- HOW TO COMPLETE THIS TASK
Copy word for word, and only, the lines below from the one with "Open ATC headset" through the last.

- TASK DATA
----
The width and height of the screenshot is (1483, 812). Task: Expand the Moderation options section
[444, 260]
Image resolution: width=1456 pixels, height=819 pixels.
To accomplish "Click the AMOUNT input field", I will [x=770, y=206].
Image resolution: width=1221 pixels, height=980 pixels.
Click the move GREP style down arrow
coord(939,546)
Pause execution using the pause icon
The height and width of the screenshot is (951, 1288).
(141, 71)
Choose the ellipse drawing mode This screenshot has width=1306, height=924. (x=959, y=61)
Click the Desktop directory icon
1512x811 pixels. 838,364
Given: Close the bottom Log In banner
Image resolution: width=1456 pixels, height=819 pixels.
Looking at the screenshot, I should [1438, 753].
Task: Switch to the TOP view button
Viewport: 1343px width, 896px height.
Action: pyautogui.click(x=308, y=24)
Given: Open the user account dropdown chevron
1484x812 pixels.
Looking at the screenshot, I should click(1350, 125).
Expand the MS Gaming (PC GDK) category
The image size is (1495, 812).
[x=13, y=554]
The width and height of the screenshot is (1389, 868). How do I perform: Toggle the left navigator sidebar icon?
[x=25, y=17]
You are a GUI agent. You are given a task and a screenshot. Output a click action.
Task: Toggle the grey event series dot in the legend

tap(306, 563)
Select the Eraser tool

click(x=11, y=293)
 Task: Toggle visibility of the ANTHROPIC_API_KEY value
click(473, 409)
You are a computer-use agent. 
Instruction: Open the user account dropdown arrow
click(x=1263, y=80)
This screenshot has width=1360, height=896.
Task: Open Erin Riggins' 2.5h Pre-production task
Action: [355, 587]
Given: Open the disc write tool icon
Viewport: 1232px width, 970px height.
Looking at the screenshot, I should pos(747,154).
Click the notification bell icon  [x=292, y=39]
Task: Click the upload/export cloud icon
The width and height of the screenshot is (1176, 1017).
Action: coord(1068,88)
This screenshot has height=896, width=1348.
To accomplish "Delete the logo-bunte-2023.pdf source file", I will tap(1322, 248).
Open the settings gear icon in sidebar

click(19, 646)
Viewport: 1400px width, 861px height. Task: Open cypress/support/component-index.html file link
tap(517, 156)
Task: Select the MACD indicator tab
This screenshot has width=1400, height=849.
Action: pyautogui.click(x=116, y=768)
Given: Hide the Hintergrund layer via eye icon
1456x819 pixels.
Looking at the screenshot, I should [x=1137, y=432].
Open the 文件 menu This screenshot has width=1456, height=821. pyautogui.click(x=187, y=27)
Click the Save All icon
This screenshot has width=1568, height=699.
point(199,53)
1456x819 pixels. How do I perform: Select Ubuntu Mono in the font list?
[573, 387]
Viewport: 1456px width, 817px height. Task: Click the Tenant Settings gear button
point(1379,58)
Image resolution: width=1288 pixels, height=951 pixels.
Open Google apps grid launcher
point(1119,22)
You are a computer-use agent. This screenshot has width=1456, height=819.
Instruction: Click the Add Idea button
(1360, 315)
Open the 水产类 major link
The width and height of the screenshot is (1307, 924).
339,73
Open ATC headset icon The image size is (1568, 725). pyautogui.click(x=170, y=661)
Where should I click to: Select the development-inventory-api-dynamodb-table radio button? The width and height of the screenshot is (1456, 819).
----
- SOLUTION
Open ATC headset icon The image size is (1568, 725). pyautogui.click(x=170, y=661)
Where should I click to: Select the development-inventory-api-dynamodb-table radio button? The width and height of the screenshot is (1456, 819).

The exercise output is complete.